Removing Wet Mark From Wood Table / Repairing Small Holes From Hanging Pictures / Maintenance To Keep Ceramic Floors Looking Great

In Flooring, Miscellaneous, Q&A on July 23, 2012 at 9:41 am

Please pass my Blog on to all of your  family and friends… I’d really appreciate it!

Q:

I had my nephew over and he set a glass on my wood table (without using a coaster) and it left a large white spot or ring. Do we need to refinish the whole table?

A:

You’ve now experienced the age-old problem that people with wood furniture have all experienced. I just didn’t think furniture was made from wood anymore. I was beginning to think everything was plastic, acrylic or laminate. Nice to know wood is still around, and your nephew is gone!

To remove the stain, mix a small amount of toothpaste with some baking soda and lightly rub it onto the white stain. Rub with the grain using a damp, soft cotton rag. When it dries take a dry rag and wipe everything clean.

If the area you cleaned is now a different shade than the rest of the tabletop, don’t fret, gently do the rest of the table and when done, wipe with lemon oil instead of furniture wax.

Q:

The house I am trying to sell has some holes where I hung pictures. I want to repair them but don’t know where to start, can you help?

A:

You know I think most of us have some minor nail pops, cracks or holes in at least one wall or ceiling, especially when you remove a shelf, picture, or even from small settling cracks.

_ _ _ _

> _SET PROBLEM 1_
Answer these questions using the home-repair blog post:
(a) What did the nephew set on the wood table?
(b) What should be mixed with toothpaste to remove the stain?
(c) What should be used instead of furniture wax?
> _SET PROBLEM 2_
Translate this sentence from the home-repair blog post into Spanish: "Rub with the grain using a damp, soft cotton rag."
> _SET PROBLEM 3_
Retype the home-repair blog post from "To remove the" to "small settling cracks.".
The data that comes next is separate material from the home-repair blog post.

(Document and screenshot pointing entries)
_ _ _ _

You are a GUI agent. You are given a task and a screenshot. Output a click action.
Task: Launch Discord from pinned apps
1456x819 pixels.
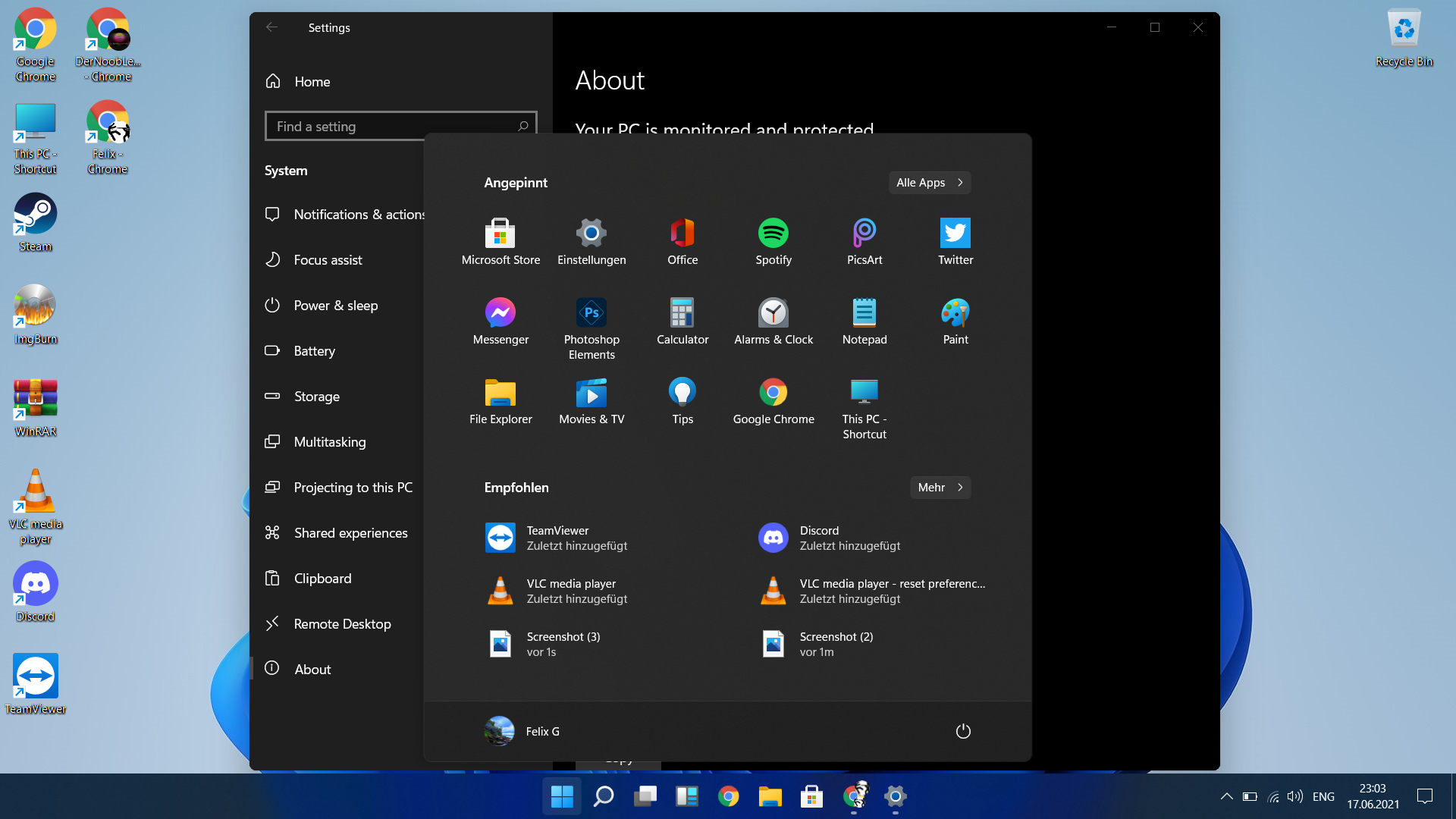(x=819, y=537)
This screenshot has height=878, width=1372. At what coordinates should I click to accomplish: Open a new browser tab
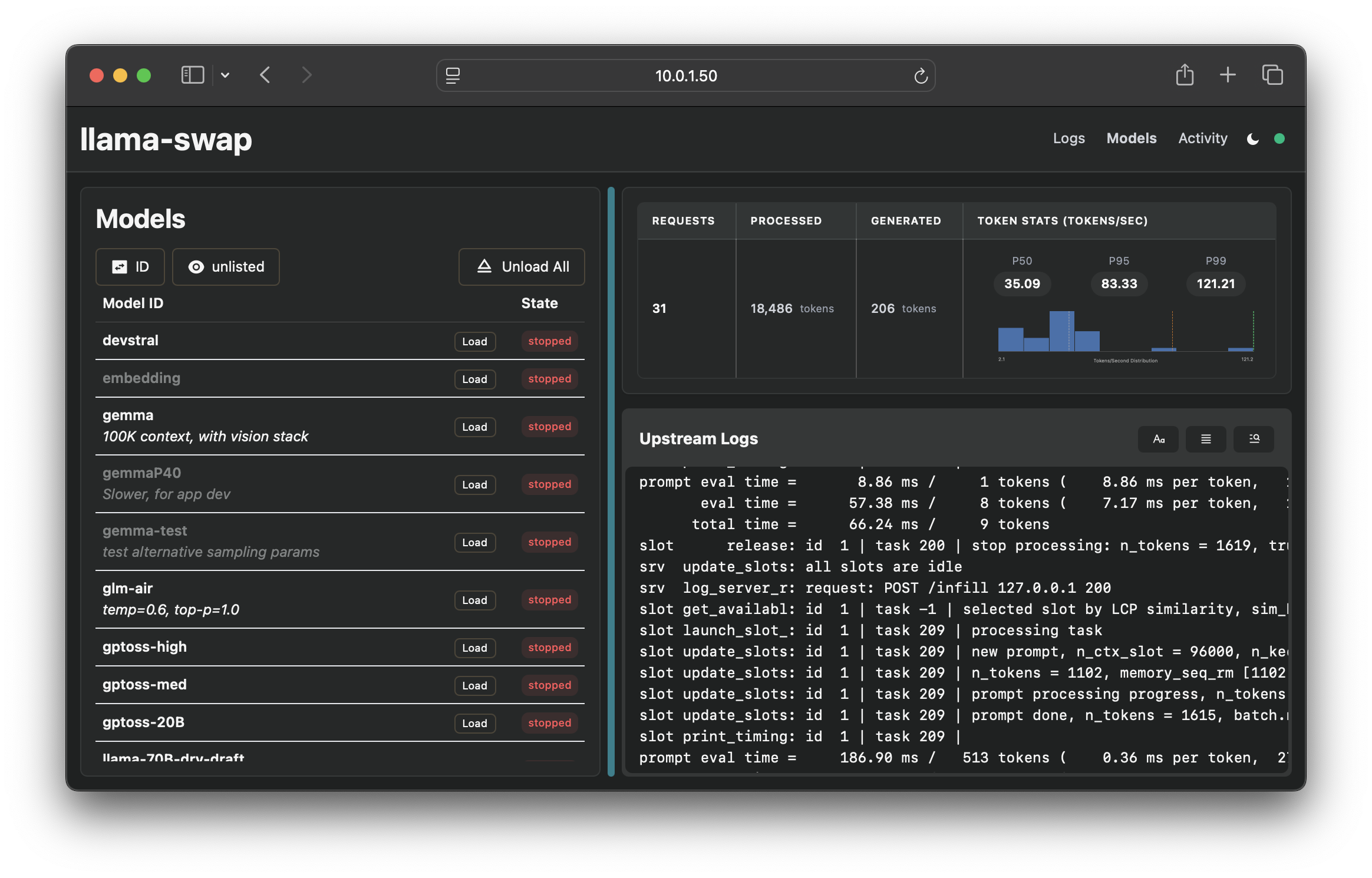point(1228,75)

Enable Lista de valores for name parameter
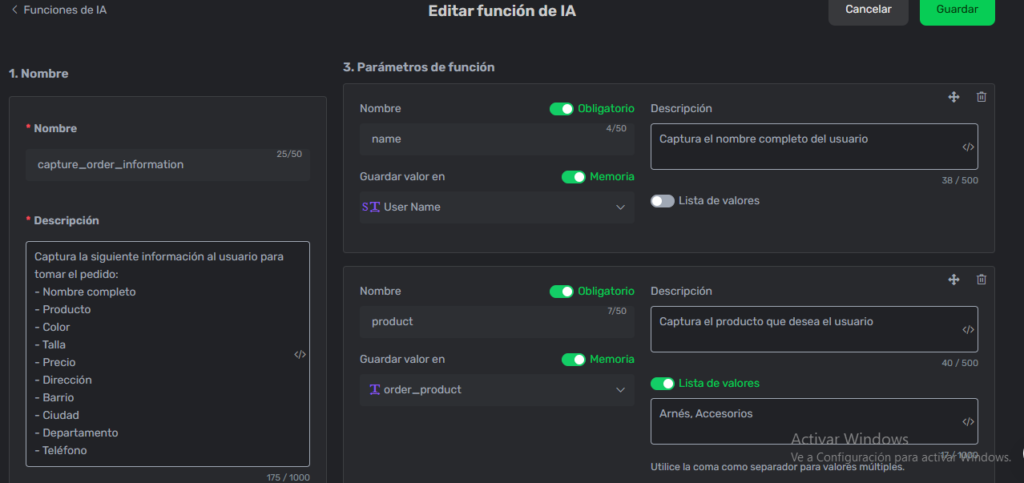662,200
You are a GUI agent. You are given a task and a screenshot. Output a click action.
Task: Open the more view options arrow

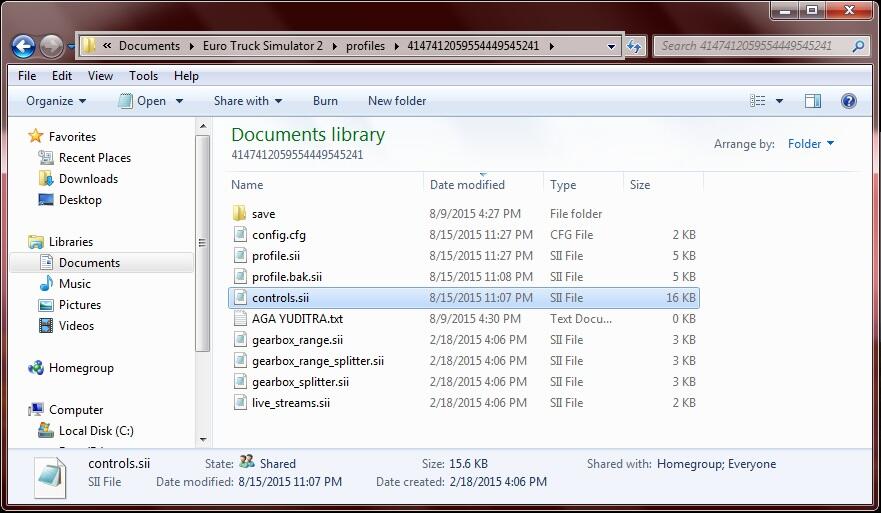780,101

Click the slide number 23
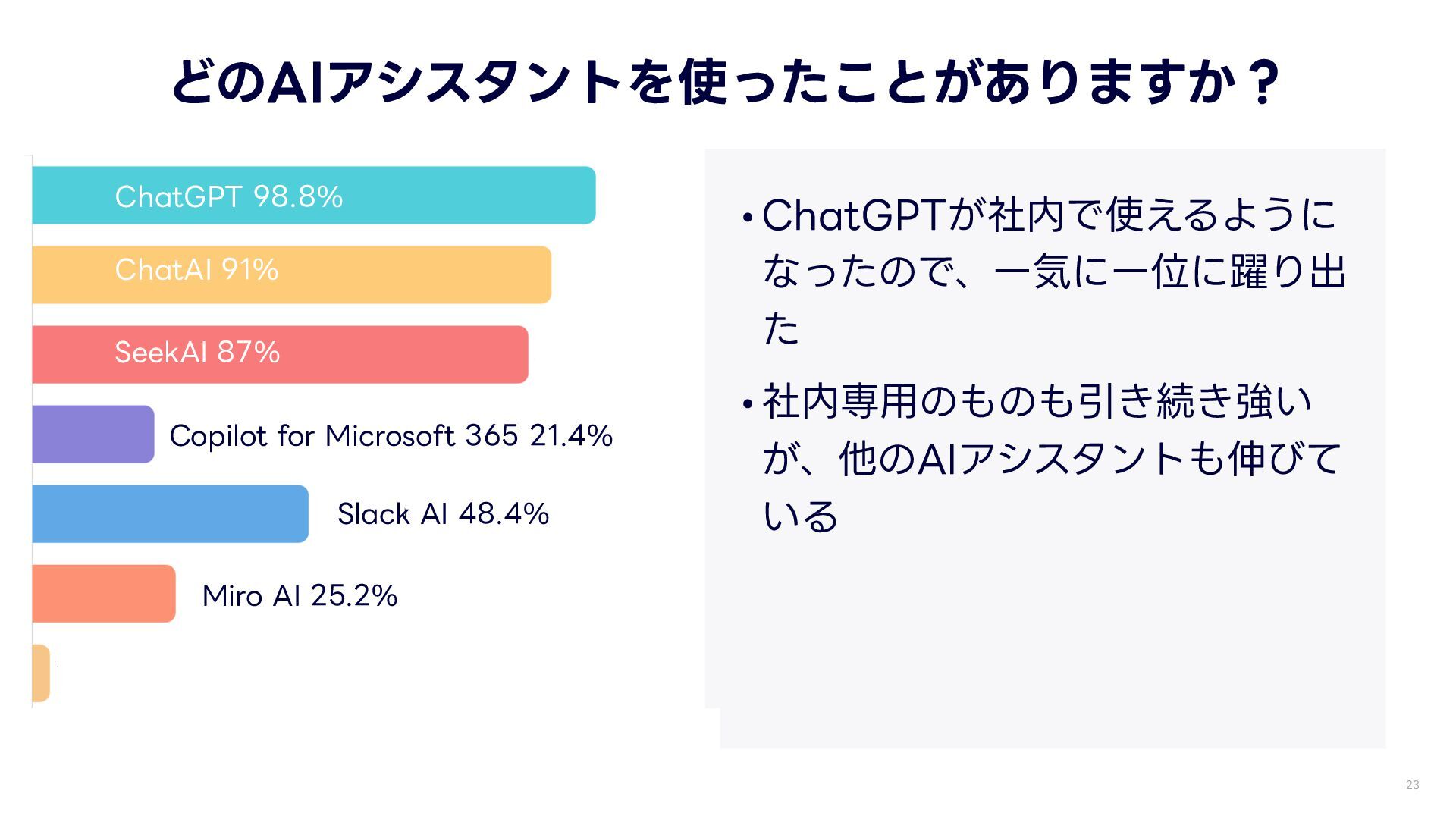click(x=1412, y=785)
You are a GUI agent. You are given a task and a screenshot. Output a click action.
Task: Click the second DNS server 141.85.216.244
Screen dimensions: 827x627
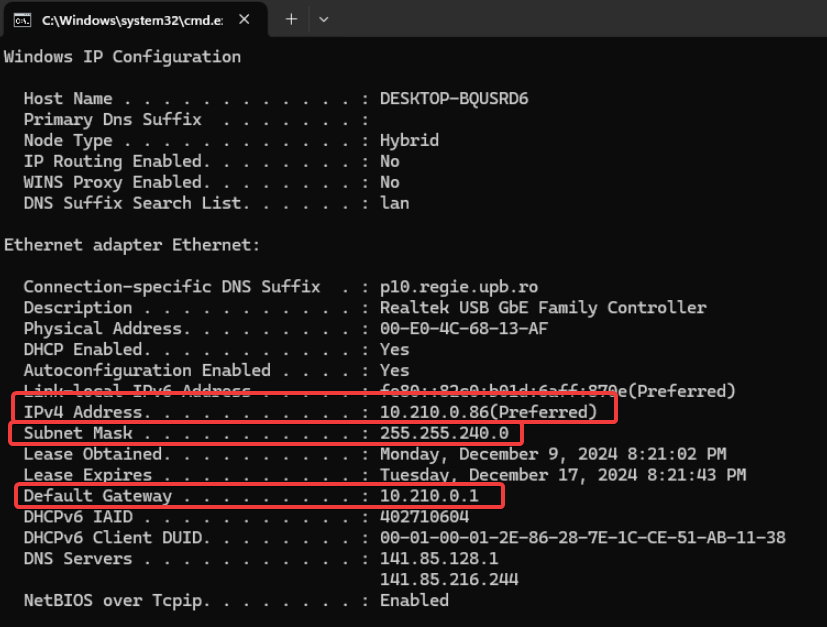coord(449,579)
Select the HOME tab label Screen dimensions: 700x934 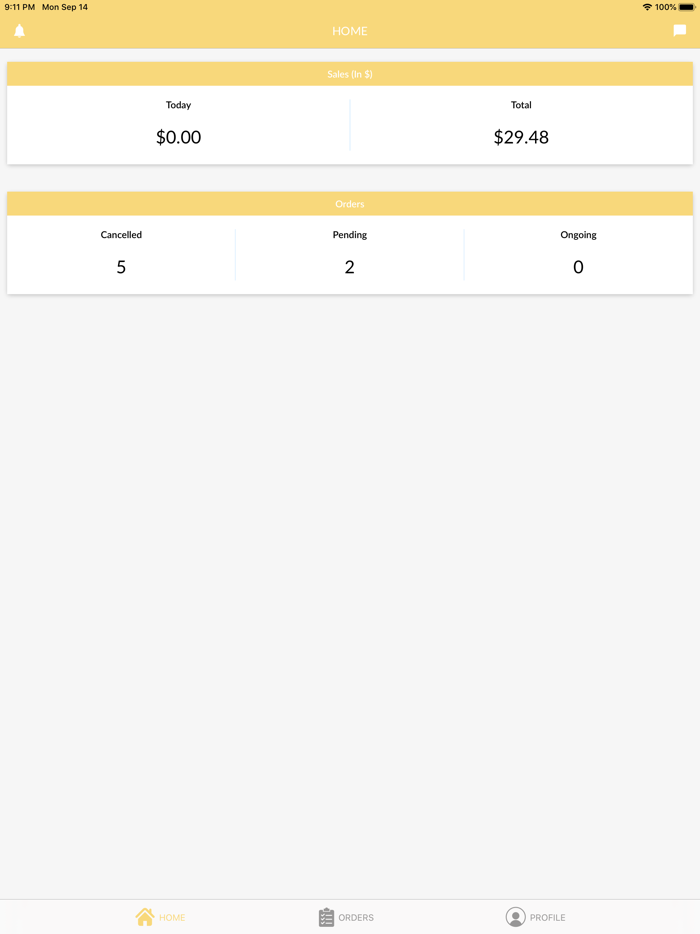tap(172, 918)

_ _ _ _

> _EXERCISE OUTPUT 1_
(a) A glass
(b) Baking soda
(c) Lemon oil

> _EXERCISE OUTPUT 2_
Frote a favor de la veta con un trapo de algodón suave y húmedo.

> _EXERCISE OUTPUT 3_
To remove the stain, mix a small amount of toothpaste with some baking soda and lightly rub it onto the white stain. Rub with the grain using a damp, soft cotton rag. When it dries take a dry rag and wipe everything clean.

If the area you cleaned is now a different shade than the rest of the tabletop, don’t fret, gently do the rest of the table and when done, wipe with lemon oil instead of furniture wax.

Q:

The house I am trying to sell has some holes where I hung pictures. I want to repair them but don’t know where to start, can you help?

A:

You know I think most of us have some minor nail pops, cracks or holes in at least one wall or ceiling, especially when you remove a shelf, picture, or even from small settling cracks.